Nell’ultima settimana la situazione sul campo è tornata a scaldarsi, con una ripresa dei combattimenti in tutto il Paese. Alcuni reparti della RSF, guidate dal fratello di Hemetti, Abdul Rahim Hamdan Dagalo, hanno conquistato terreno, riuscendo a estendersi su buona parte del Darfur, dove hanno ripreso lo sterminio etnico dei Masalit, mentre l’esercito governativo si trova intorno alla città di Al Fashir, più a nord.

L’avanzata dei ribelli paramilitari causa la fuga continua di centinaia di migliaia di persone, come è successo a Erdamta, dove si sono verificate violenze e atti criminali contro la popolazione, con almeno 700 vittime.

Il Sudan è diventato attrazione per i combattenti che arrivano da tutto il Sahel, in particolare da Chad, Repubblica Centrafricana e Libia.
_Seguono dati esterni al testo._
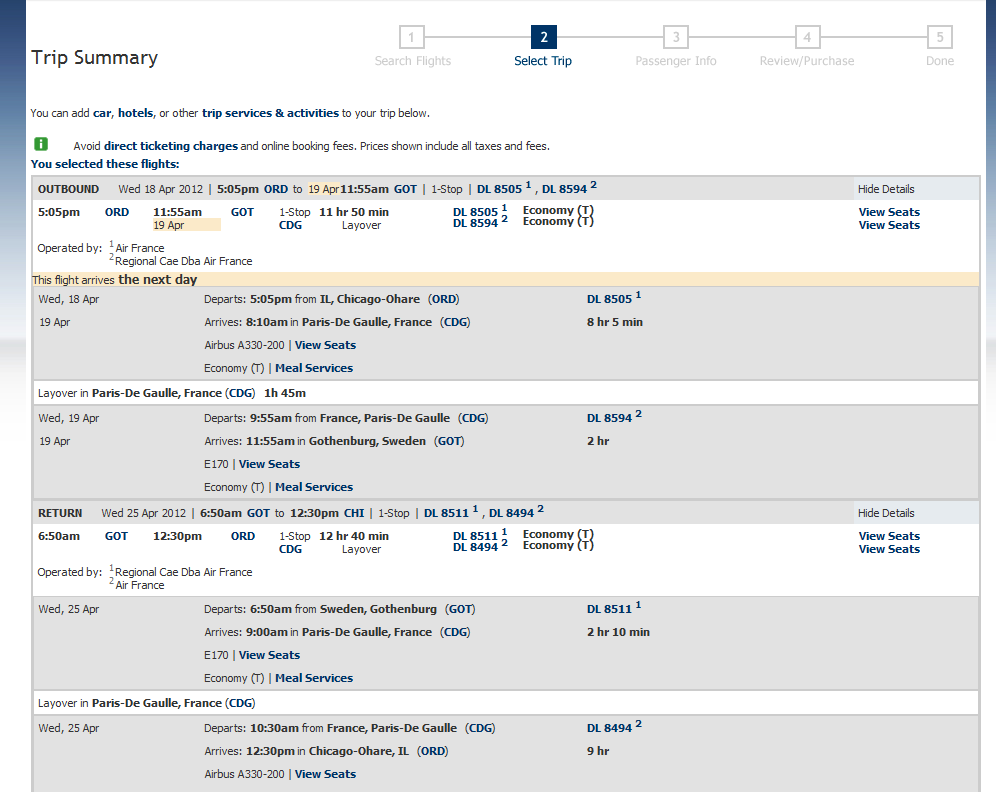
Task: Open direct ticketing charges info link
Action: pos(170,146)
Gruppi di sbandati che portano a circa 100mila gli uomini di Dagalo, insieme ad altri gruppi armati locali e mercenari stranieri, il cui nucleo è formato da arabi nomadi del Sudan occidentale e arabi chadiani, fra cui non pochi veterani della guerra del Darfur dell’inizio degli anni duemila tra le file dei temuti janjaweed.

Nel frattempo, in Niger la giunta militare sta cercando di assestarsi nell’esercizio del potere, cercando appoggi per affrontare le sanzioni, fra estrema povertà, carenza di generi di prima necessità e fame.